At that time, Wiens and Chen Zhuo found that only two of the 14 turtle family animals were able to make sounds, but Jorgewich-Cohen found that more turtles could make sounds.
He spent two years recording the "talking" behavior of 50 species of turtles.
Jorgewich-Cohen and colleagues also discovered three organisms that were not known to make sounds before: a legless amphibian - caecilian , a New Zealand reptile similar to a lizard- beaked head lizard , a freshwater fish that can breathe air on the water surface, and a close relative of a terrestrial animal, lung fish.
"They do get some very unusual records from some unusual species," Fitch said.
Among the 53 species recorded by the Jorgewich-Cohen team, the fist-sized wood grain turtle that can be sold as pets can make more than 30 sounds, such as the squeaking sound of the courtship male turtle and the "crying" sound that only young turtles make.
Overall, some of the sounds it makes are related to offensiveness, and some seem to be greetings to new partners, usually accompanied by a swing of the head.

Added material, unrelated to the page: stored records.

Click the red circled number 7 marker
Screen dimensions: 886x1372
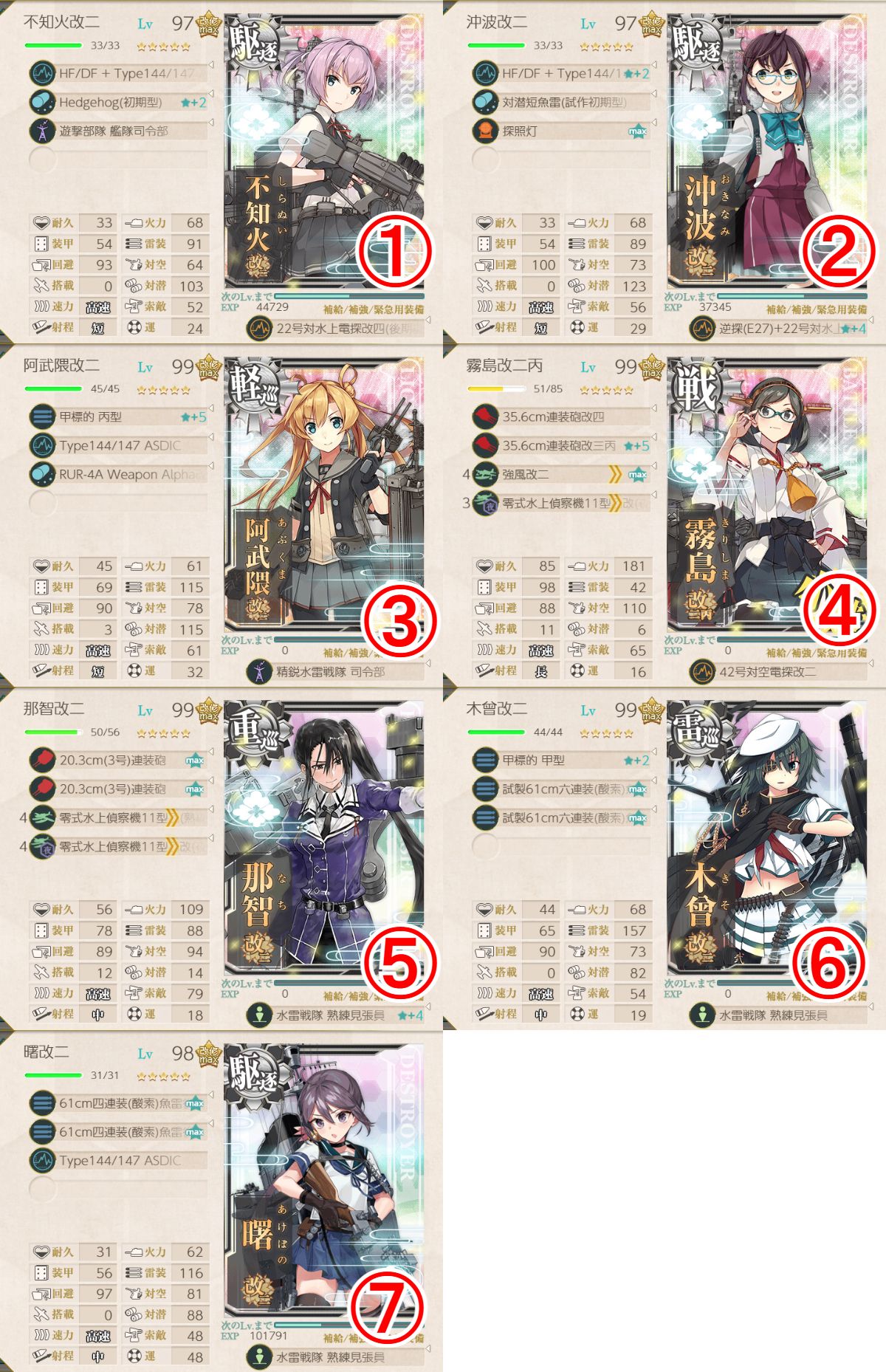click(386, 1307)
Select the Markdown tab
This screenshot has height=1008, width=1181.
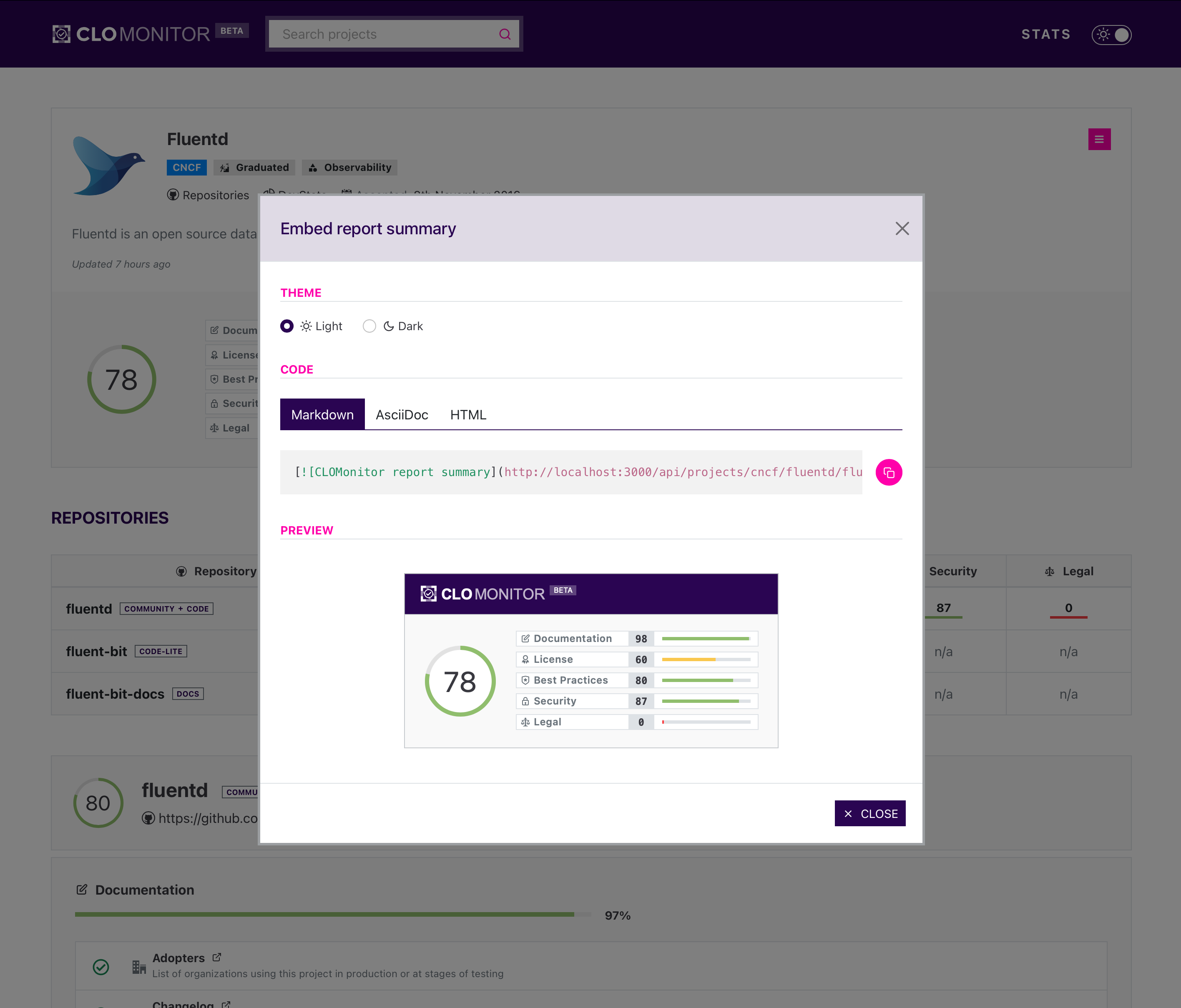322,414
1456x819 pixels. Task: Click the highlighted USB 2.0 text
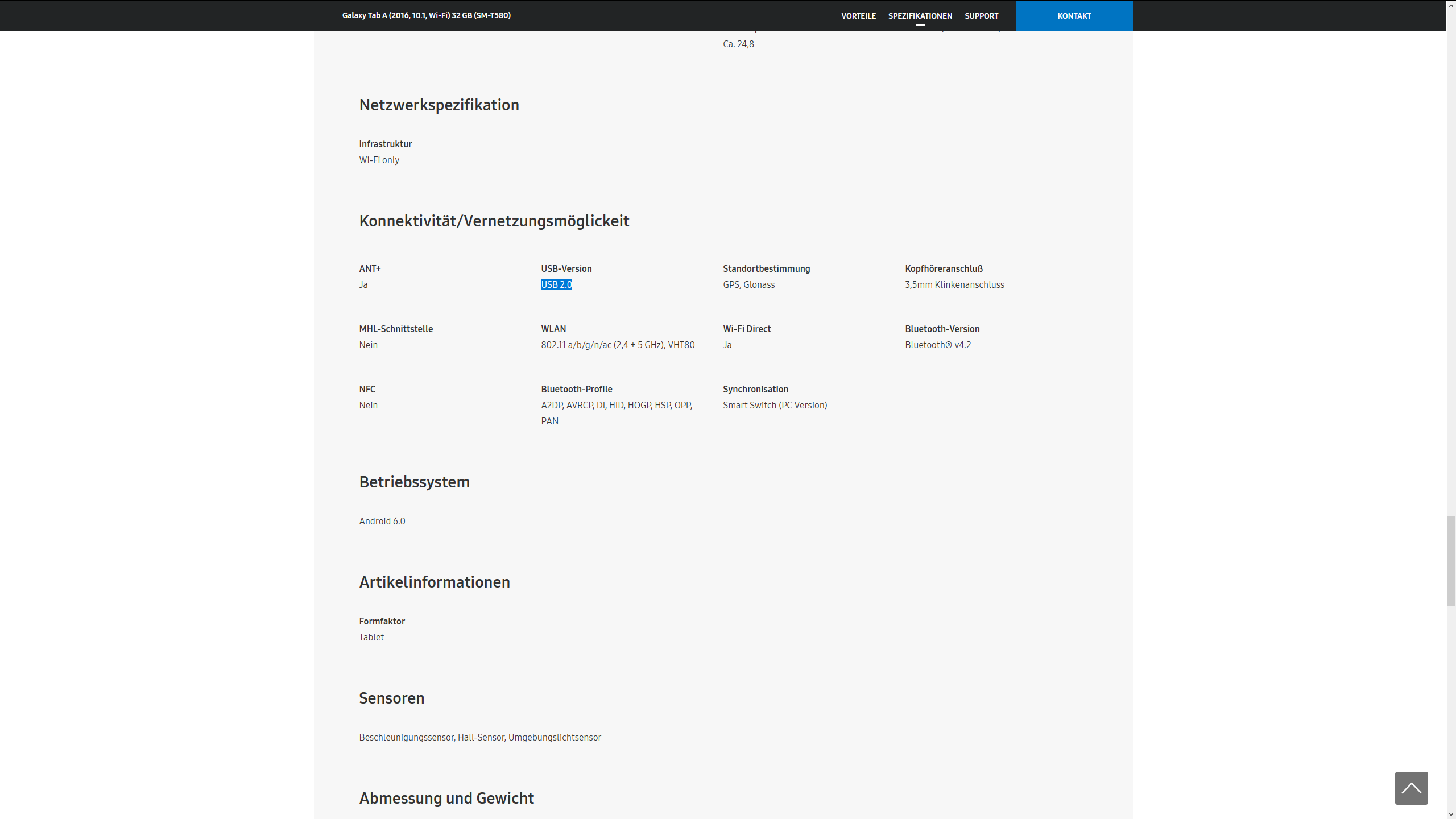556,284
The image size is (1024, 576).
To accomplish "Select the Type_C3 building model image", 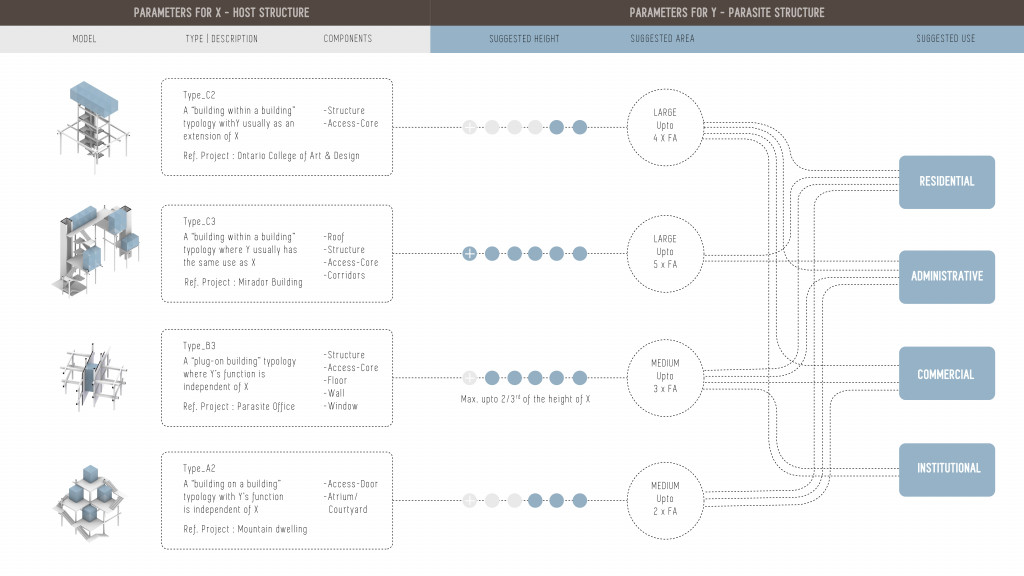I will [92, 248].
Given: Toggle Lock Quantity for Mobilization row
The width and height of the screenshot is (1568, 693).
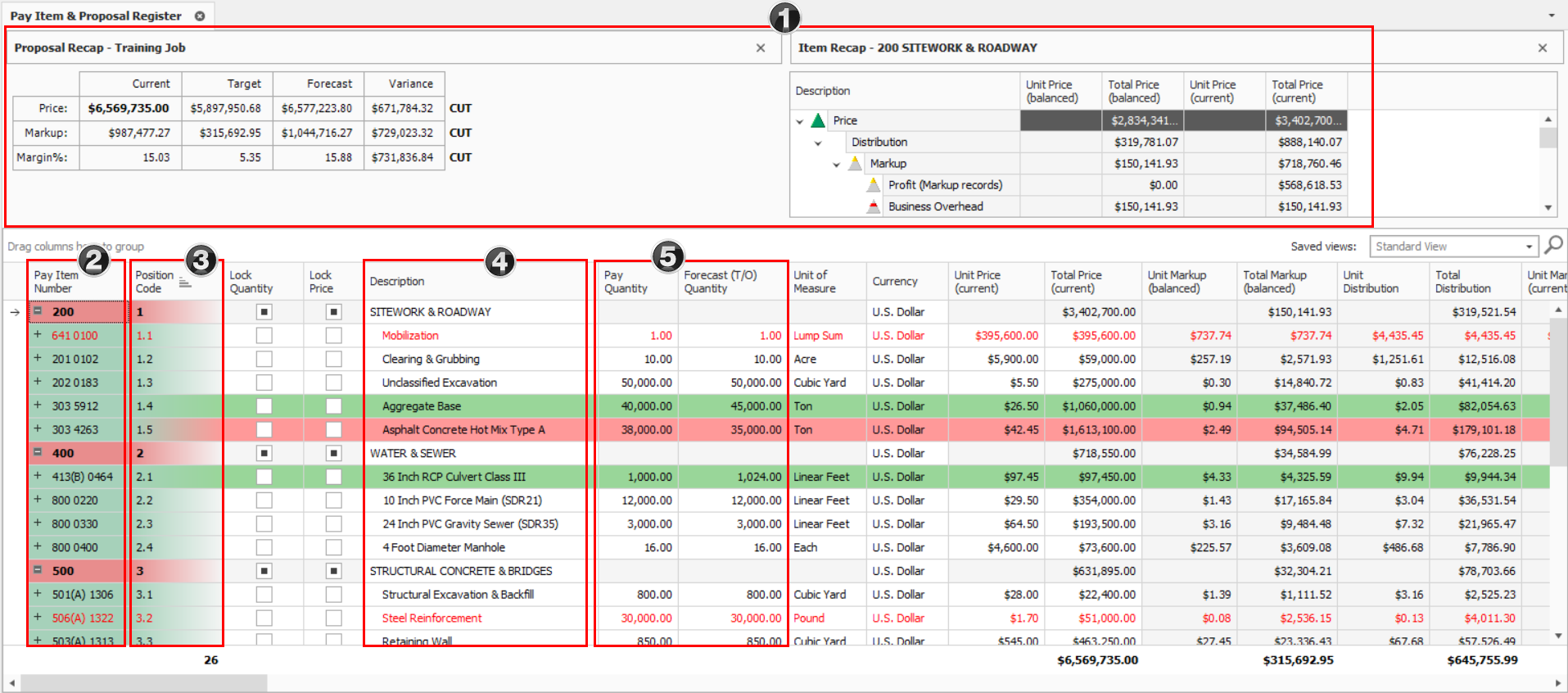Looking at the screenshot, I should (264, 335).
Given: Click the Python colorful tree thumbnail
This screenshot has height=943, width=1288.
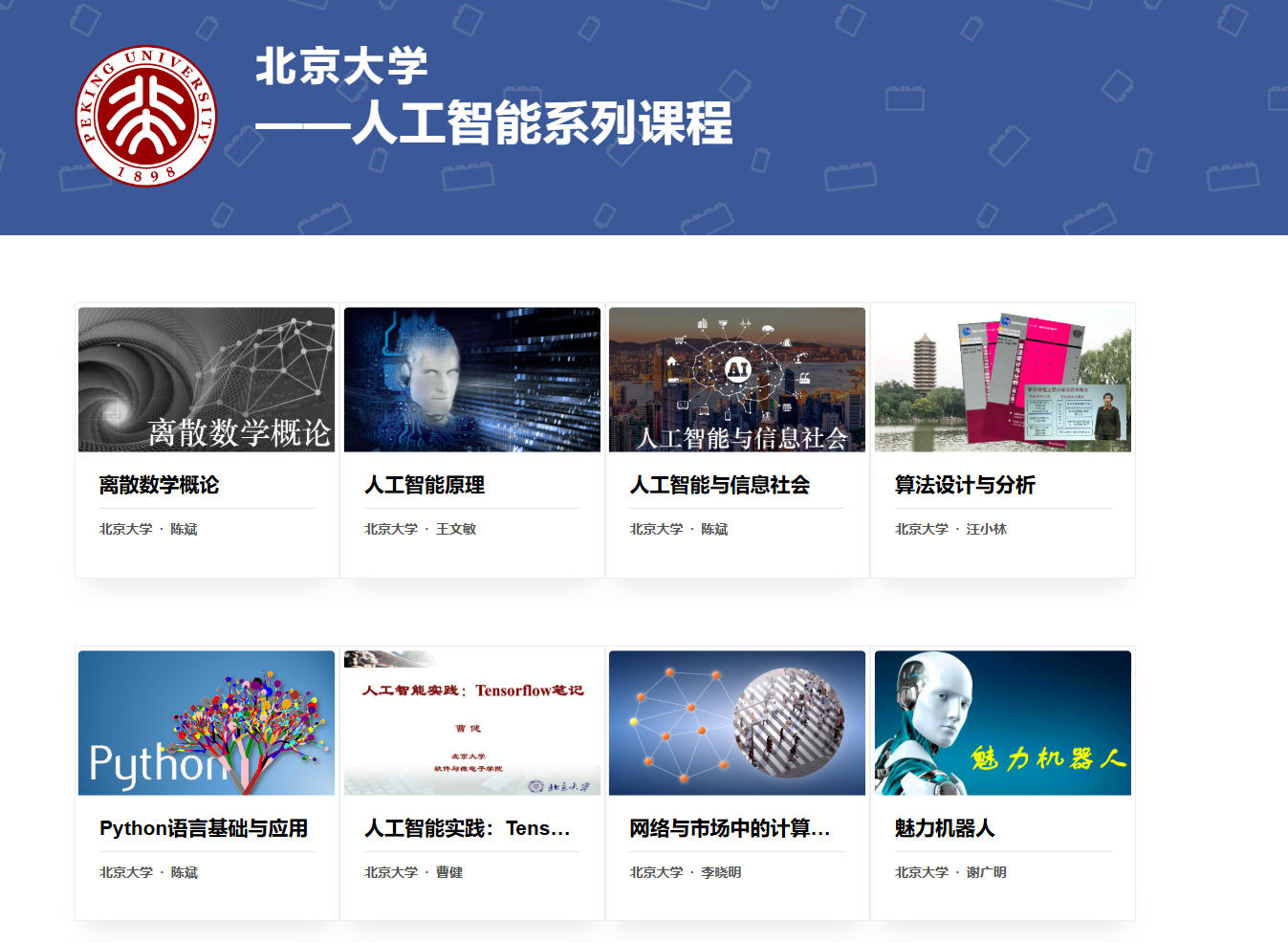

By adding the previously unknown sounds mentioned above to existing acoustic communication data, Jorgewich-Cohen and colleagues constructed a more comprehensive new acoustic evolution tree of approximately 1,800 species.
in the paper they pointed out that each branch of evolutionary tree contains vocal animals, which shows that vocal behavior evolved only once among the common ancestors of terrestrial animals and lung fish about 407 million years ago.
Currently, Jorgewich-Cohen and colleagues are recording how turtles and other quieter species use sounds and compare the sounds of terrestrial vertebrates and lungfish with those of other fish to see if the new acoustic evolutionary trees extend further in time.